Directions -> Search the records below for the word "agent". Copy each line where it occurs.
[Study material — start]
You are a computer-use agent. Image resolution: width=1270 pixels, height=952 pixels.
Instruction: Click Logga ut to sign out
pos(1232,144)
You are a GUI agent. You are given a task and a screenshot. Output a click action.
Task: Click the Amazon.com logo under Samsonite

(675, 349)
[Study material — finish]
[Study material — start]
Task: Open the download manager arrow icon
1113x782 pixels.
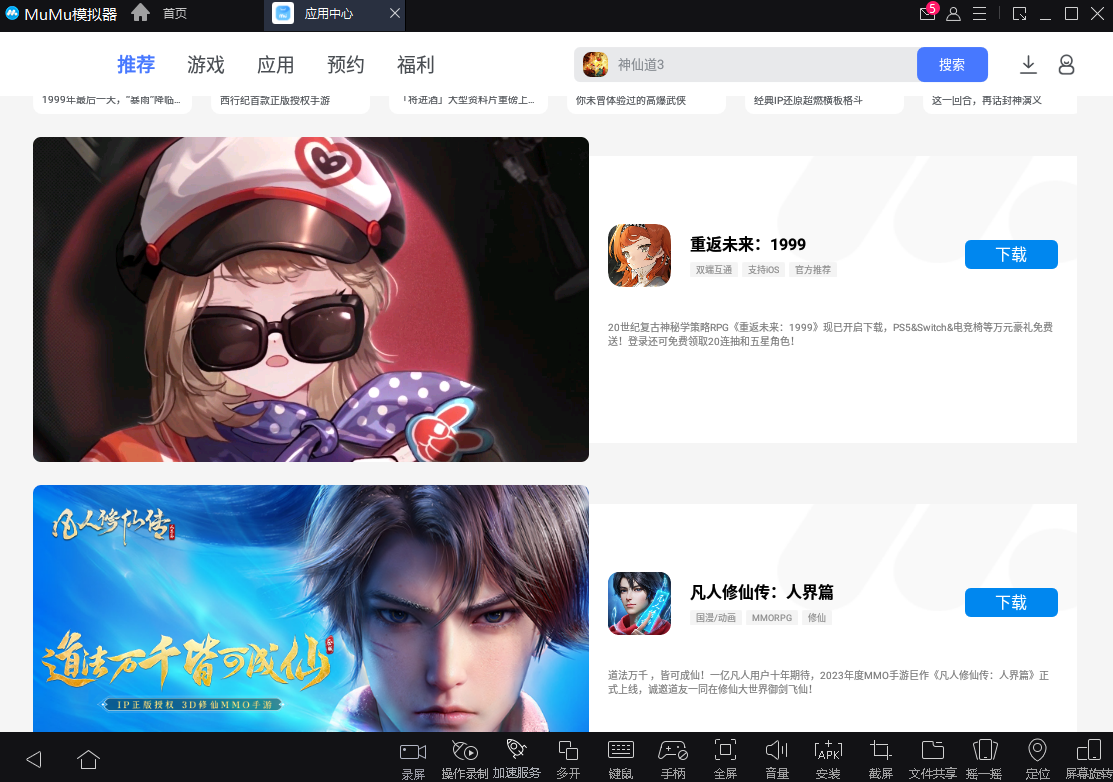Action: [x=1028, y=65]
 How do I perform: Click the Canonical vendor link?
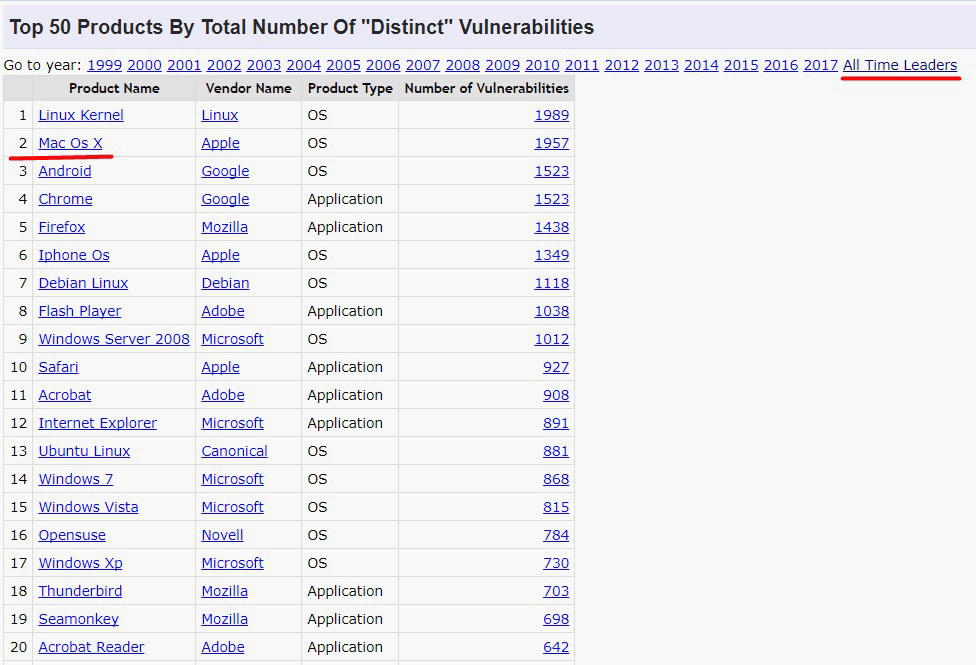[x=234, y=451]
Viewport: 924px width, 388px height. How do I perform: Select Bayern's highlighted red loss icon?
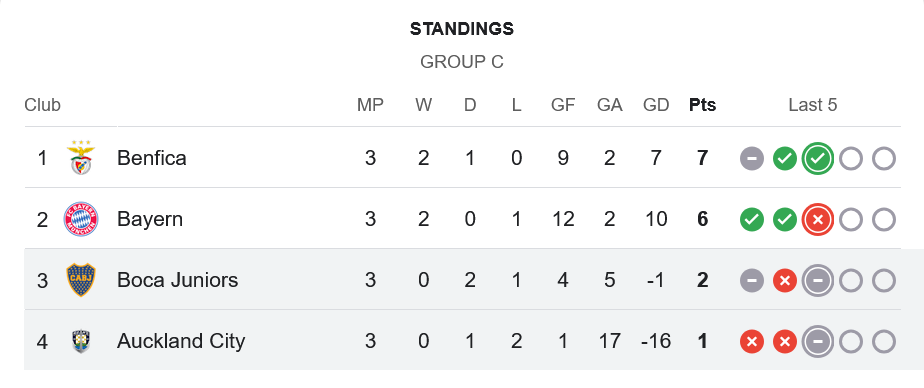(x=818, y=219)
[Study material — finish]
[Study material — start]
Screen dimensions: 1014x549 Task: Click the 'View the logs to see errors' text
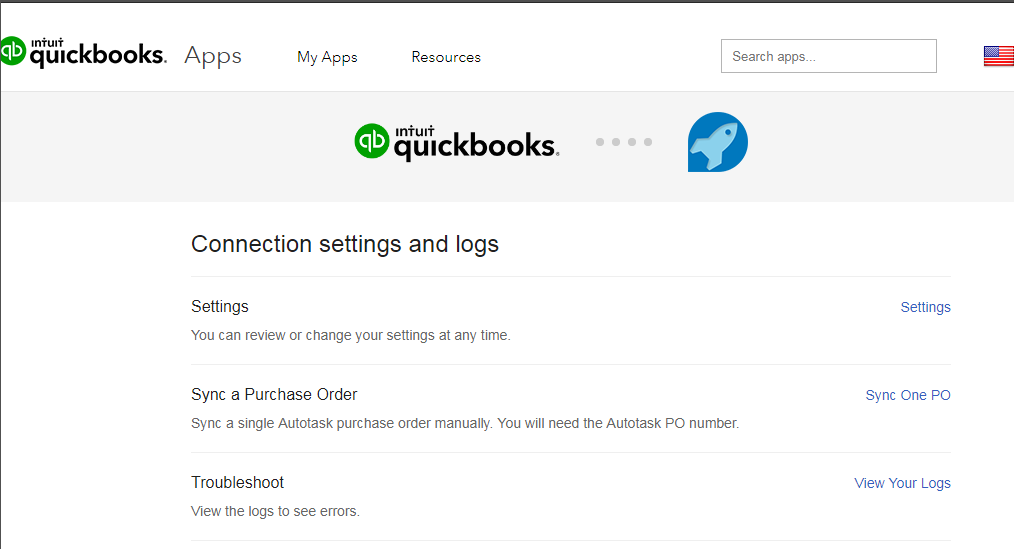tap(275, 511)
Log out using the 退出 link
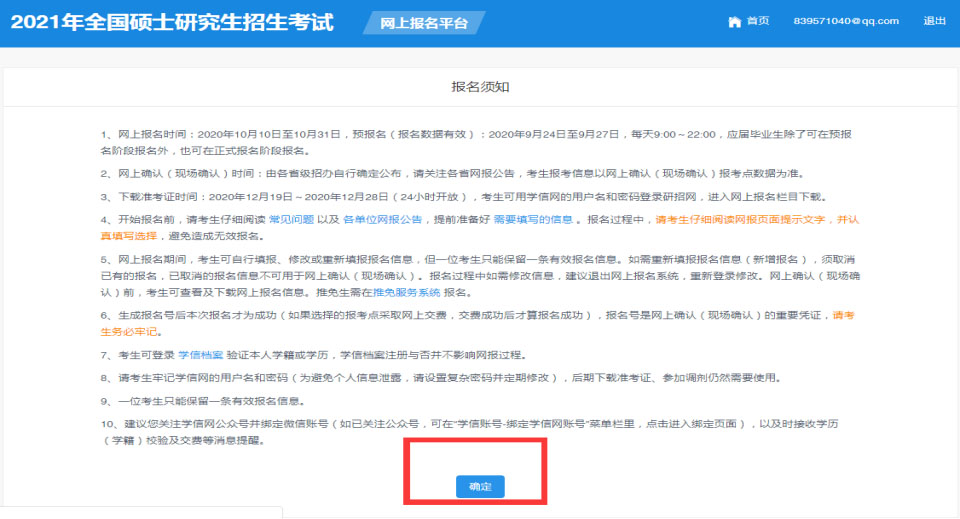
[Study material — finish]
Result ->
You are a computer-use agent. Image resolution: width=1270 pixels, height=952 pixels.
You are a GUI agent. You are given a task and a screenshot. Output a click action.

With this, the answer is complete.